WORK ORDER » Resume the forum thread about whether young children spread Covid-19 more efficiently than adults, starting right after its last sentence.
-- SELECTED TEXT follows --
New evidence suggests children spread Covid-19 more efficiently than adults - ValentineC
https://www.forbes.com/sites/williamhaseltine/2020/07/31/new-evidence-suggests-young-children-spread-covid-19-more-efficiently-than-adults/
======
nkurz
While the title might be correct, I feel this is a misleading article.

First, about the conclusions of the JAMA paper, the Forbes article says: _The
authors conclude it is likely that young children, while not as prone to
suffering from Covid-19 infection, still drive its spread—just as they do with
several other respiratory diseases._

Note the use of "likely".

But the JAMA article itself actually says: _Thus, young children can
potentially be important drivers of SARS-CoV-2 spread in the general
population, as has been demonstrated with respiratory syncytial virus, where
children with high viral loads are more likely to transmit._

Unless the JAMA authors say elsewhere that young children are "likely" to be
driving the spread of Covid-19, the switch from "potentially" to "likely" is
misleading.
-- SELECTED TEXT concluded --
-- DATA BLOCK follows --
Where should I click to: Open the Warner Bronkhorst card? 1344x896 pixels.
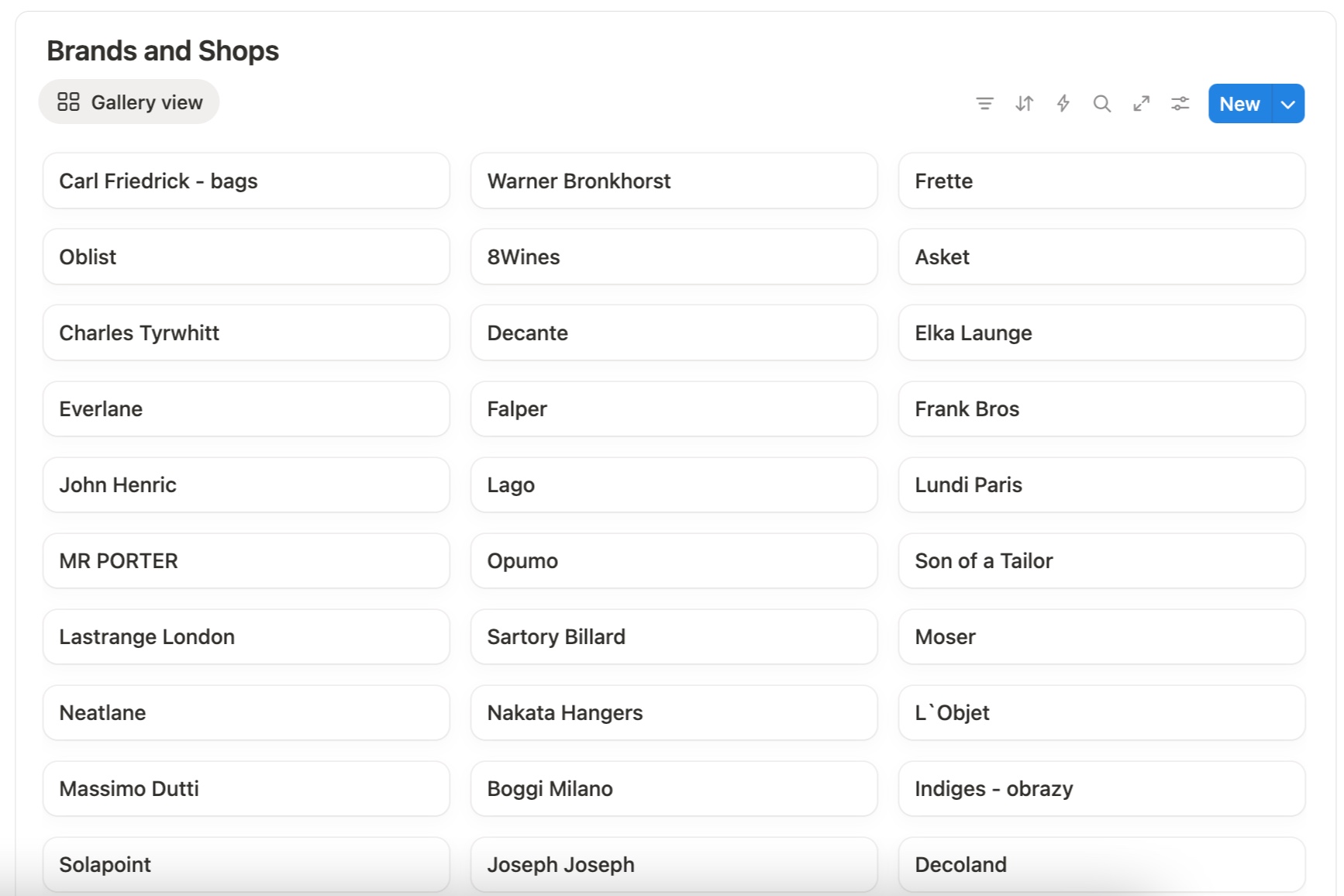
-- DATA BLOCK concluded --
ANSWER TO THE PROBLEM »
Next, regarding the Trento preprint, the Forbes article says: _The researchers
found that although young children had a somewhat lower risk of infection than
adults and were less likely to become ill, children age 14 and younger
transmit the virus more efficiently to other children and adults than adults
themselves._

The implication of "somewhat lower risk" implies that the likelihood of
transmission is sufficiently greater to offset the lower risk that young
children are to become symptomatically infected. But Table 2 of the preprint
shows that while the transmission risk of children less than 14 was indeed
double that of other groups, only 1% of the tracked subjects were children
less than 14. While it's not clear that the sampling is entirely random,
unless children are extremely systematically underrepresented, it seems likely
that percentage of contagious young children (no breakdown was given for
"young children") must be very small, and that "somewhat less likely" is an
egregious understatement.

I applaud the Forbes article for including clear links to the underlying
papers, though! And I'd hope that these are honest errors that the author
might try to address, rather than any intentional attempts to mislead.